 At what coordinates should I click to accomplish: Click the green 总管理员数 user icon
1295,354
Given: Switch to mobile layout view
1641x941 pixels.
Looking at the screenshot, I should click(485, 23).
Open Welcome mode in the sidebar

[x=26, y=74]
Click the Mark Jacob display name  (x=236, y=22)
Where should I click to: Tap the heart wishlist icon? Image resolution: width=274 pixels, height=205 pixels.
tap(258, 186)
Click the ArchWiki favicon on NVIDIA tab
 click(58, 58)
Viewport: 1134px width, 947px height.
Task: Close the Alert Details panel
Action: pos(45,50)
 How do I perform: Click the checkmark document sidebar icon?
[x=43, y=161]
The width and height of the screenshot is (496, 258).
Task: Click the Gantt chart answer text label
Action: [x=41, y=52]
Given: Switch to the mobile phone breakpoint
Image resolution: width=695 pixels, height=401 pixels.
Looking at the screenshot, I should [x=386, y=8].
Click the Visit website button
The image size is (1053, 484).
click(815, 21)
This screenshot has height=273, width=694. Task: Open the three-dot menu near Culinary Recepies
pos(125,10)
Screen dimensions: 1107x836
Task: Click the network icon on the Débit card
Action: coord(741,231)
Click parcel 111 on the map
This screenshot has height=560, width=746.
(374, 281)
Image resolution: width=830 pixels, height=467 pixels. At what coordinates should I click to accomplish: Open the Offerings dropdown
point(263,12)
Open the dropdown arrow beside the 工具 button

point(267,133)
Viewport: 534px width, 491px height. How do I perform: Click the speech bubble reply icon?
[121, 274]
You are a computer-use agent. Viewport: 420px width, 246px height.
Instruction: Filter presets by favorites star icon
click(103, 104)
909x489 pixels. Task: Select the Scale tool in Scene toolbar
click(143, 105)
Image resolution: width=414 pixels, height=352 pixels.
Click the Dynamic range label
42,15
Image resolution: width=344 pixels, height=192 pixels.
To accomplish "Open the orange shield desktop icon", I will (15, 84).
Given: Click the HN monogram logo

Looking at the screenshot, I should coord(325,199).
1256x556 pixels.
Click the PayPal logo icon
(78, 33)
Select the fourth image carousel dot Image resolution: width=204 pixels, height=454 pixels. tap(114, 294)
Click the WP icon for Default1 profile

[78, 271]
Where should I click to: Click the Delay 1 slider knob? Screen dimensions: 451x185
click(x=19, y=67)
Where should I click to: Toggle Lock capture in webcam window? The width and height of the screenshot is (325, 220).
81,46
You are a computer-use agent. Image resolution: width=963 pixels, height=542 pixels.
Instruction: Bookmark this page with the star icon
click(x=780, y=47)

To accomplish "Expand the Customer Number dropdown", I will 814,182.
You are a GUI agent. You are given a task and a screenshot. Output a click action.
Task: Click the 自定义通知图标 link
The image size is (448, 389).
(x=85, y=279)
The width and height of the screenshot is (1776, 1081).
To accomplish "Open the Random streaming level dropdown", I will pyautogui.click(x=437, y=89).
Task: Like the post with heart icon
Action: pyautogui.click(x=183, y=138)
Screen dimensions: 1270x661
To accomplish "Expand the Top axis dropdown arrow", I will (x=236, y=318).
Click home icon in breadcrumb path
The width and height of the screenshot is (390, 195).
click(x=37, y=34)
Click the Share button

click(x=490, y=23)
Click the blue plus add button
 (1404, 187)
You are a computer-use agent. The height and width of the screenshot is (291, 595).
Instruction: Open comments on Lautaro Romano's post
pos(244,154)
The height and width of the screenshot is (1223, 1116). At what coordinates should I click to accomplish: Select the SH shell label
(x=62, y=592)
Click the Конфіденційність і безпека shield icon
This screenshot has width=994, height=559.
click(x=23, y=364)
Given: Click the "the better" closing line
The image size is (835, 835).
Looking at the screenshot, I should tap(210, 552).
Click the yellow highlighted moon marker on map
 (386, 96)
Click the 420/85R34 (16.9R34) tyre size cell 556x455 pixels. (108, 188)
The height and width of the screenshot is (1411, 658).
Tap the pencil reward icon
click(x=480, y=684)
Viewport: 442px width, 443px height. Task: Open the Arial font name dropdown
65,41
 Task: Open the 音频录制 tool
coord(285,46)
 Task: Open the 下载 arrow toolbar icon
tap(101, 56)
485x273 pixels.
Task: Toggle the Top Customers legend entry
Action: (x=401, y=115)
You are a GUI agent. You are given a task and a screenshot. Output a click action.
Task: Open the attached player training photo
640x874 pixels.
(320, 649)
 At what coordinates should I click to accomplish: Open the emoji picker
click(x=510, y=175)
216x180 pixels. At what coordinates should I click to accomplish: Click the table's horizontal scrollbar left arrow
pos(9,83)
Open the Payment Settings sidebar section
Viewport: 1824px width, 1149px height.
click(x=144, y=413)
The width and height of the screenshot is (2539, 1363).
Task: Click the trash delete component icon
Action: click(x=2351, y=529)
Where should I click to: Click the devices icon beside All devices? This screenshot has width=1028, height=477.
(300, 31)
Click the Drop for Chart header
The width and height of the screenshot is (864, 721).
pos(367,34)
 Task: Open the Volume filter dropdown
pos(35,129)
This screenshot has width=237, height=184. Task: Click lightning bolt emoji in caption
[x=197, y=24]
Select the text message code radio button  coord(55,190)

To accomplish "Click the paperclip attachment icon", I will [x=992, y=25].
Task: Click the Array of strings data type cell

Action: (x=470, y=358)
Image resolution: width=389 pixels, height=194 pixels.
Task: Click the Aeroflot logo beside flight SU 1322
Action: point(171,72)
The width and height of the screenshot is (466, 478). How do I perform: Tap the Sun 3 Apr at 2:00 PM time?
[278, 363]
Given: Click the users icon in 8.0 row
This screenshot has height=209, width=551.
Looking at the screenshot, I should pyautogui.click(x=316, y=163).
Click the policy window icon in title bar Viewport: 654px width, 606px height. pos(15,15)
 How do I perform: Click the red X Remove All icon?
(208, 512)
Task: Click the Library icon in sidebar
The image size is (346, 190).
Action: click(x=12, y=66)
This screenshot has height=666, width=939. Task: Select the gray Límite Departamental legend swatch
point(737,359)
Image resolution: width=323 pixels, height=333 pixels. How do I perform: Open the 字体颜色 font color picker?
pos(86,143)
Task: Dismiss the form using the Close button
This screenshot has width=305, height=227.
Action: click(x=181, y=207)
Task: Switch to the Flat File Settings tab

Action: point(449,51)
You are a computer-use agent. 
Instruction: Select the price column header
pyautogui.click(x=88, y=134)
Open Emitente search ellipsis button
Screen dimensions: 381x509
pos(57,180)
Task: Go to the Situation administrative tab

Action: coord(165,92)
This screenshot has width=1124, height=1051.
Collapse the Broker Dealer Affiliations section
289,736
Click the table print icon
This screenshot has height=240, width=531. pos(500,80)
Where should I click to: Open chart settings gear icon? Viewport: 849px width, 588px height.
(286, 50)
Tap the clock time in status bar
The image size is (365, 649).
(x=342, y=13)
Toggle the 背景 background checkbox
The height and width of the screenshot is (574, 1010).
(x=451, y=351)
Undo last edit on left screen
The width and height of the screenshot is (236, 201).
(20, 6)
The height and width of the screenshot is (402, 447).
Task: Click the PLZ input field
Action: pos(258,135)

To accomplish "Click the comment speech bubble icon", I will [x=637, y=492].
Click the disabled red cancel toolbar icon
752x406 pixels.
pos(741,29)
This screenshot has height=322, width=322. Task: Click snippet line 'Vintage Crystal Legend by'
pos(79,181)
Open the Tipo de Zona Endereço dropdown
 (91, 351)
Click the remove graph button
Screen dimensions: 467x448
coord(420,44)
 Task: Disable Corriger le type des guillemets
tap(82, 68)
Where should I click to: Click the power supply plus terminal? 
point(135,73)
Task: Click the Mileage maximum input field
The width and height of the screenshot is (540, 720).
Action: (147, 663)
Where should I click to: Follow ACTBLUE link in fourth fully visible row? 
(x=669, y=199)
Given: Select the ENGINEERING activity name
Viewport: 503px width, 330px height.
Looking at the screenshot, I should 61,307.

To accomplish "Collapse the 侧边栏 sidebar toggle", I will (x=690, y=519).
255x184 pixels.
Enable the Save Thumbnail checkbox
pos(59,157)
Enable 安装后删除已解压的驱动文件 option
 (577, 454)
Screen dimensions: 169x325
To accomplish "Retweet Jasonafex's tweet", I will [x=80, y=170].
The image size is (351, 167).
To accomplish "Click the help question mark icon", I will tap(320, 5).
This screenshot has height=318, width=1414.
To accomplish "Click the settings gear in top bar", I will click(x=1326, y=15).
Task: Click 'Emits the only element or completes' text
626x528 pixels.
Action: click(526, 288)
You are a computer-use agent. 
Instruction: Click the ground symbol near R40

##############################

**DO THIS**
Convert the listing, from its first line through the line containing "Action: [x=41, y=52]", into a JSON list of strings with one string per line and blank lines left out.

**THE SOLUTION**
[
  " At what coordinates should I click to accomplish: Click the green 总管理员数 user icon",
  "1295,354",
  "Given: Switch to mobile layout view",
  "1641x941 pixels.",
  "Looking at the screenshot, I should click(485, 23).",
  "Open Welcome mode in the sidebar",
  "[x=26, y=74]",
  "Click the Mark Jacob display name  (x=236, y=22)",
  "Where should I click to: Tap the heart wishlist icon? Image resolution: width=274 pixels, height=205 pixels.",
  "tap(258, 186)",
  "Click the ArchWiki favicon on NVIDIA tab",
  " click(58, 58)",
  "Viewport: 1134px width, 947px height.",
  "Task: Close the Alert Details panel",
  "Action: pos(45,50)",
  " How do I perform: Click the checkmark document sidebar icon?",
  "[x=43, y=161]",
  "The width and height of the screenshot is (496, 258).",
  "Task: Click the Gantt chart answer text label",
  "Action: [x=41, y=52]"
]